Voltámos-nos a encontrar no funeral do teu pai. Muitos anos haviam passado desde a ultima vez que te vi. O vestido preto pelo joelhos ficava-te bem apesar de realçar a tua figura magra. Eu de casaco e gravata preta. Tentavas esconder as tuas mãos nervosas por detrás do teu corpo. O dia cinzento adequava-se à ocasião, lembro-me de pensar como o campo relvado se encontrava brilhante. Levavas a cara branca como uma mascara com o teu cabelo solto brincando ao vento. Os teus olhos vazios, a única ocasião que os tinha visto assim foi quando te fodi quando amavas outro.
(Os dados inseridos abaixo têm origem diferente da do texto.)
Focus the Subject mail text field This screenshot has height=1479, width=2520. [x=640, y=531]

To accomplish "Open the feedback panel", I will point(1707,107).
Aproximei-me de ti passando a fila de mulheres tagarelas que comentavam a meia voz frases feitas de ocasião. Houve um instante que não me reconheceste, a minha cara mais magra, as linhas à volta dos olhos, a minha barba de 3 dias por fazer, o meu cabelo despenteado, como se reconheces alguns traços mas não conseguisses ligar as peças. Levei-te pelo braço para longe dali, o teu corpo não resistiu. O vento roçou as nossas pernas e lembro de pensar como devias sentir frio. Olhaste para trás e larguei-te a mão, parámos. Voltei-me para ti quando levantaste os olhos do chão e olhaste para mim. Não devia estar ali e sabia que não devia estar ali, não era o meu lugar.
As palavras fugiram-me, não havia nada para dizer, não havia nada que pudesse dizer, nada que fizesse sentido. As lágrimas corriam agora pela minha cara enquanto te olhava suspenso e isso pareceu tardar uma eternidade. Levaste a tua mão direita à minha cara fria enquanto tentava mantê-la erguida. Agarrei a tua mão pelo pulso, fechei forte e beijei-a.
Mais forte que Orfeu consegui percorrer o caminho até o carro sem olhar para trás. Já no carro com o rosto ainda molhado pensei na falta de sentido da existência, ou melhor, o sentido da existência é apenas existir. Soube que não devia estar ali, que não estive ali e que nunca vou estar ali.